## ENTRIES SHOWN:
———
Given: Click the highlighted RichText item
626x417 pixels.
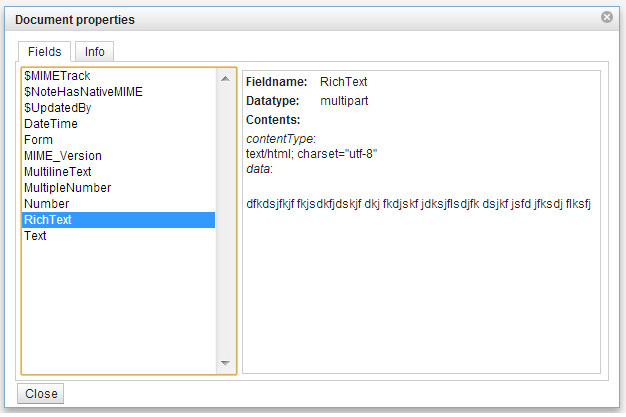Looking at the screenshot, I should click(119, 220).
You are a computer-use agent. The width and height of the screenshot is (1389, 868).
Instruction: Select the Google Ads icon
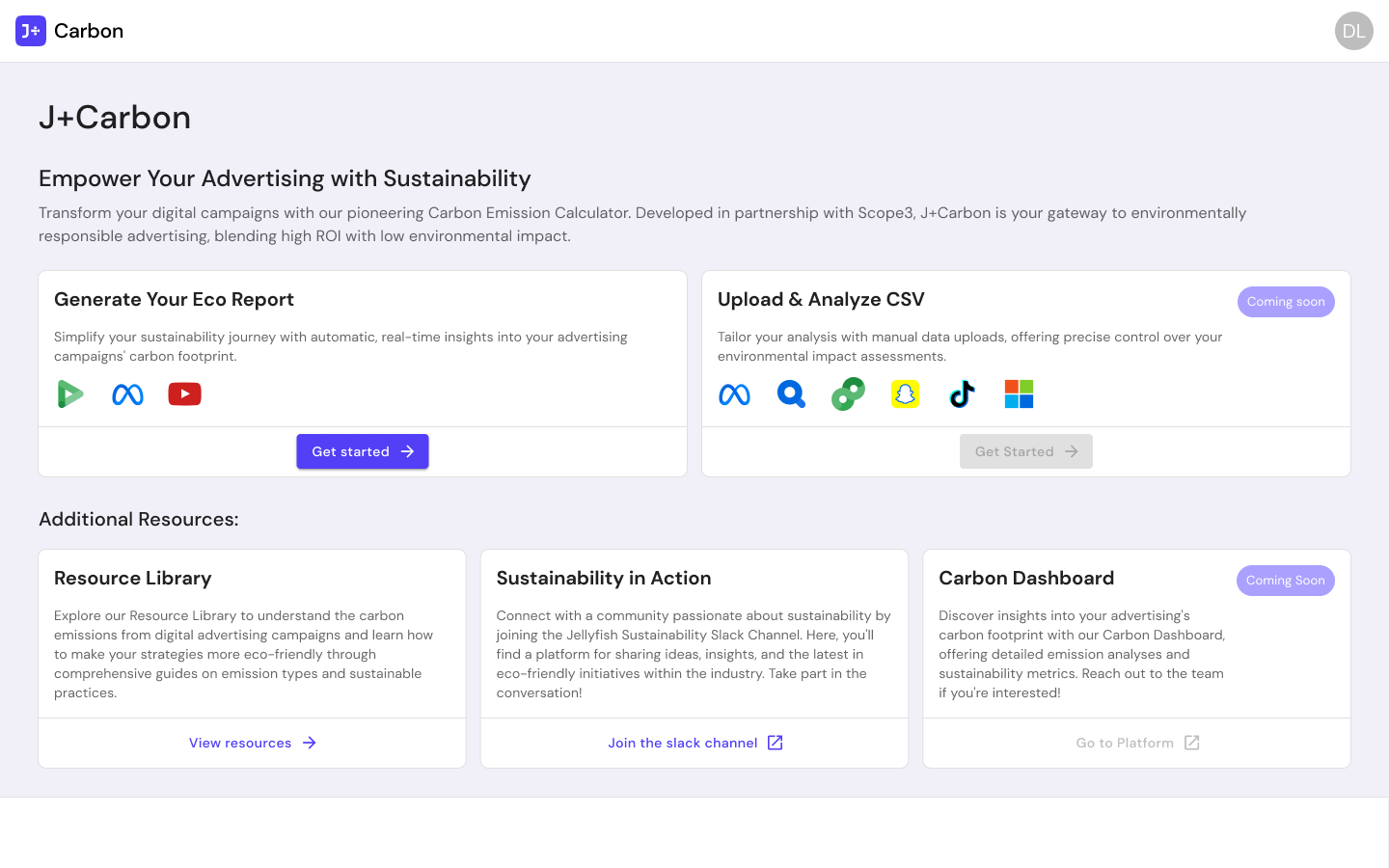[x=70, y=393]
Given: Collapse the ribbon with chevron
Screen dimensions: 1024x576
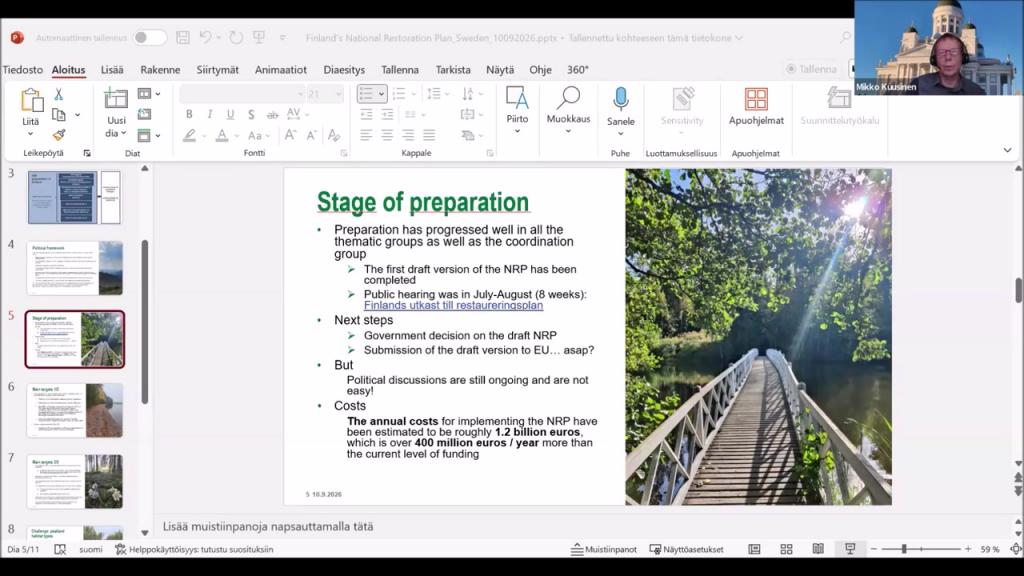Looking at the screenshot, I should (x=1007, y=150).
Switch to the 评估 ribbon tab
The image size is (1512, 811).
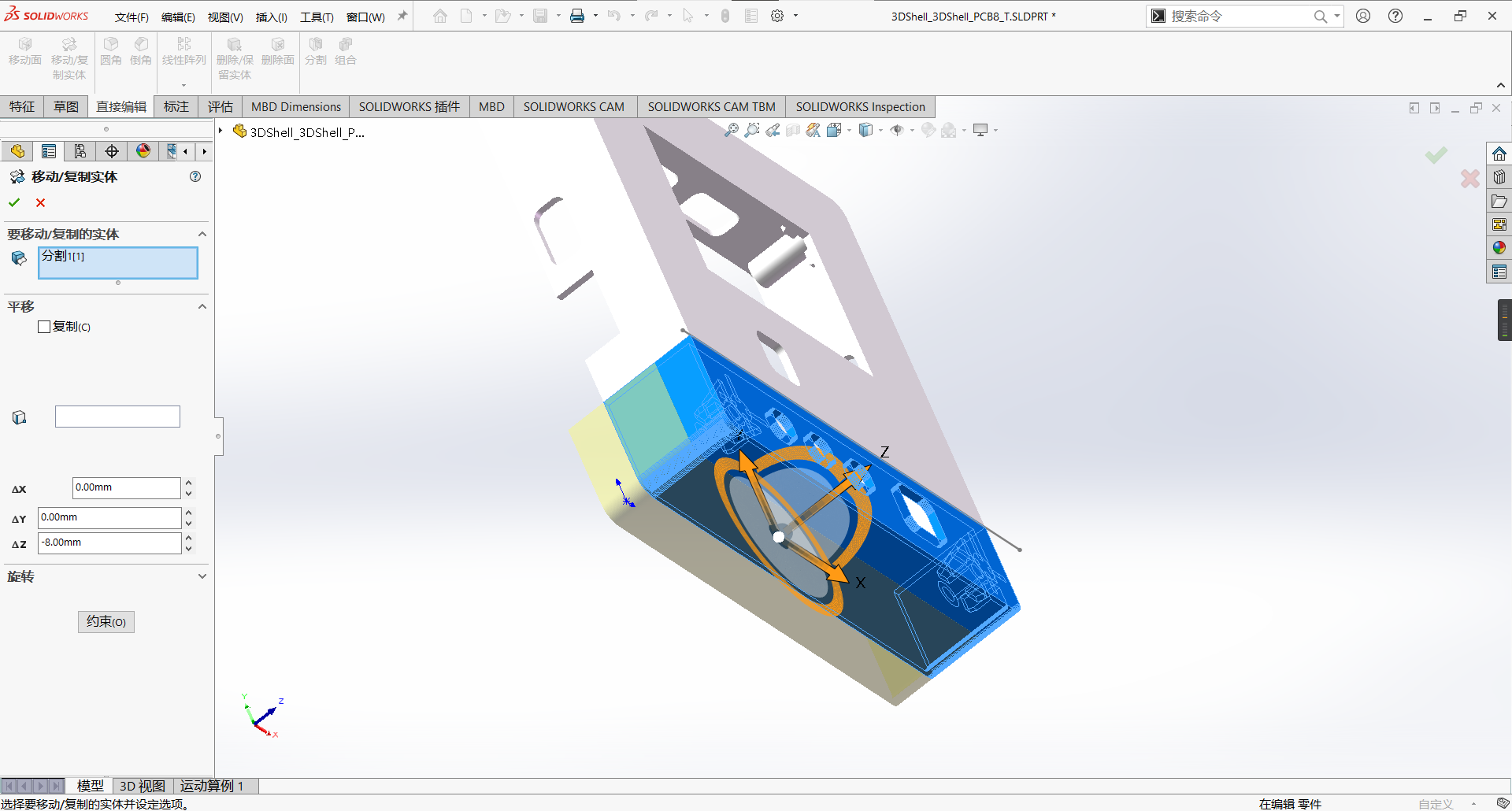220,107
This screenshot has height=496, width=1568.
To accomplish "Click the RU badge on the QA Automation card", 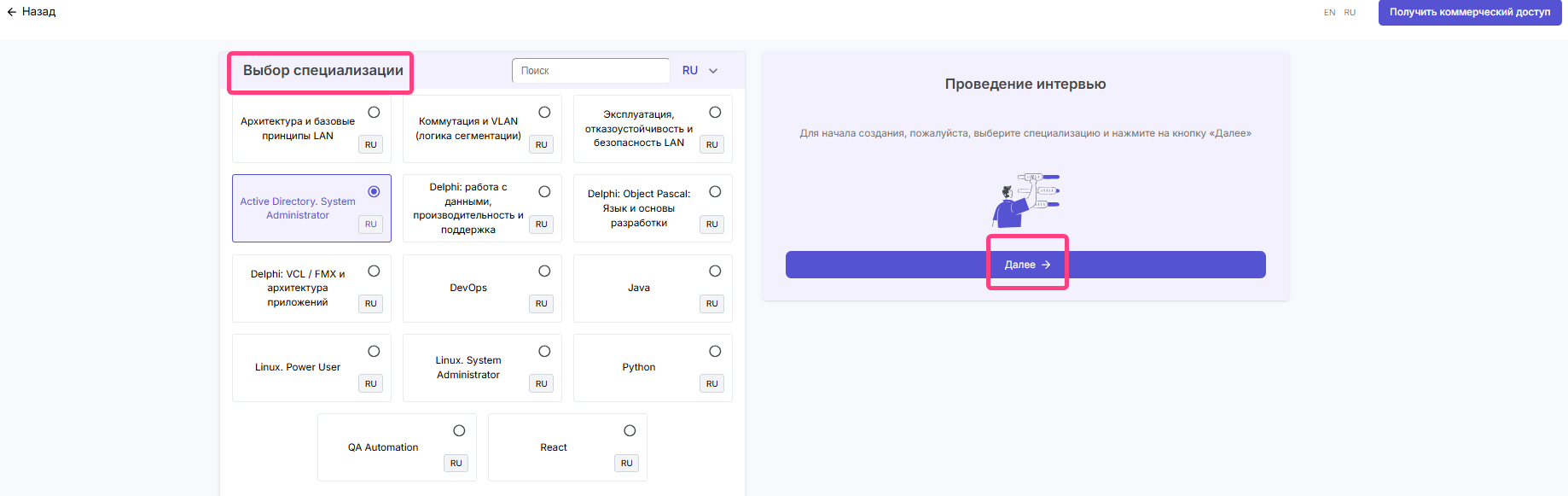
———
## GOAL:
Repeat every line of the entries above word for word, but leave out the pictures.

## RIGHT ANSWER:
Given: Click the highlighted RichText item
626x417 pixels.
Looking at the screenshot, I should click(119, 220).
You are a computer-use agent. The width and height of the screenshot is (1389, 868).
Instruction: Select the Google Ads icon
[x=70, y=393]
Given: Collapse the ribbon with chevron
Screen dimensions: 1024x576
Looking at the screenshot, I should (x=1007, y=150).
Switch to the 评估 ribbon tab
The image size is (1512, 811).
220,107
This screenshot has height=496, width=1568.
To accomplish "Click the RU badge on the QA Automation card", 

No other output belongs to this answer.